=== REQUEST ===
Copy out the entries below with "Find the location of" swapped for "Point out where to find" each time it occurs, changing nothing else.

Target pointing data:
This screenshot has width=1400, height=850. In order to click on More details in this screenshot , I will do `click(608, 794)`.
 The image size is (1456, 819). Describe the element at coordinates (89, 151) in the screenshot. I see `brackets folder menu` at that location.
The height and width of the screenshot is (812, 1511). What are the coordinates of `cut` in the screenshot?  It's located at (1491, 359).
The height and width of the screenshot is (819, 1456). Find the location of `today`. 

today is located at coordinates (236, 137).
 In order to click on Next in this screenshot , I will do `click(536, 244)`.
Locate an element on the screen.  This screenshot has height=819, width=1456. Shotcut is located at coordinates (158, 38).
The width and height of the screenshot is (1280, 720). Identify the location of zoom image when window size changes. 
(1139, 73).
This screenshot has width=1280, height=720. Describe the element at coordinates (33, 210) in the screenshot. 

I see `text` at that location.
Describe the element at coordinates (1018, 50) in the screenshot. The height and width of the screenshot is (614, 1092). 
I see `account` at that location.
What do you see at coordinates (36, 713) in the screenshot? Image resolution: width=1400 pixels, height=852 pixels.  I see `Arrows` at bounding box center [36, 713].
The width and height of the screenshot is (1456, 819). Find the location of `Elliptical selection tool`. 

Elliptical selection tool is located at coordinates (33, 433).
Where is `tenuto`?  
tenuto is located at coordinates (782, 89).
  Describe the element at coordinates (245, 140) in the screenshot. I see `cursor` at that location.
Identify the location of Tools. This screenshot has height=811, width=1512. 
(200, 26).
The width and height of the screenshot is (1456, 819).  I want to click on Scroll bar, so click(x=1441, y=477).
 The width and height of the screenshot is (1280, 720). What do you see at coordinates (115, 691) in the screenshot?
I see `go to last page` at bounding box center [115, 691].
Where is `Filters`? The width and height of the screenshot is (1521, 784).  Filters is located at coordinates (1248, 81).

=== THE SOLUTION ===
This screenshot has width=1400, height=850. In order to click on More details in this screenshot , I will do `click(608, 794)`.
 The image size is (1456, 819). Describe the element at coordinates (89, 151) in the screenshot. I see `brackets folder menu` at that location.
The height and width of the screenshot is (812, 1511). What are the coordinates of `cut` in the screenshot?  It's located at (1491, 359).
The height and width of the screenshot is (819, 1456). Point out where to find `today`. 

today is located at coordinates (236, 137).
 In order to click on Next in this screenshot , I will do `click(536, 244)`.
Locate an element on the screen.  This screenshot has height=819, width=1456. Shotcut is located at coordinates (158, 38).
The width and height of the screenshot is (1280, 720). Identify the location of zoom image when window size changes. 
(1139, 73).
This screenshot has width=1280, height=720. Describe the element at coordinates (33, 210) in the screenshot. 

I see `text` at that location.
Describe the element at coordinates (1018, 50) in the screenshot. The height and width of the screenshot is (614, 1092). 
I see `account` at that location.
What do you see at coordinates (36, 713) in the screenshot? Image resolution: width=1400 pixels, height=852 pixels.  I see `Arrows` at bounding box center [36, 713].
The width and height of the screenshot is (1456, 819). Point out where to find `Elliptical selection tool`. 

Elliptical selection tool is located at coordinates (33, 433).
Where is `tenuto`?  
tenuto is located at coordinates (782, 89).
  Describe the element at coordinates (245, 140) in the screenshot. I see `cursor` at that location.
Identify the location of Tools. This screenshot has height=811, width=1512. 
(200, 26).
The width and height of the screenshot is (1456, 819).  I want to click on Scroll bar, so click(x=1441, y=477).
 The width and height of the screenshot is (1280, 720). What do you see at coordinates (115, 691) in the screenshot?
I see `go to last page` at bounding box center [115, 691].
Where is `Filters`? The width and height of the screenshot is (1521, 784).  Filters is located at coordinates (1248, 81).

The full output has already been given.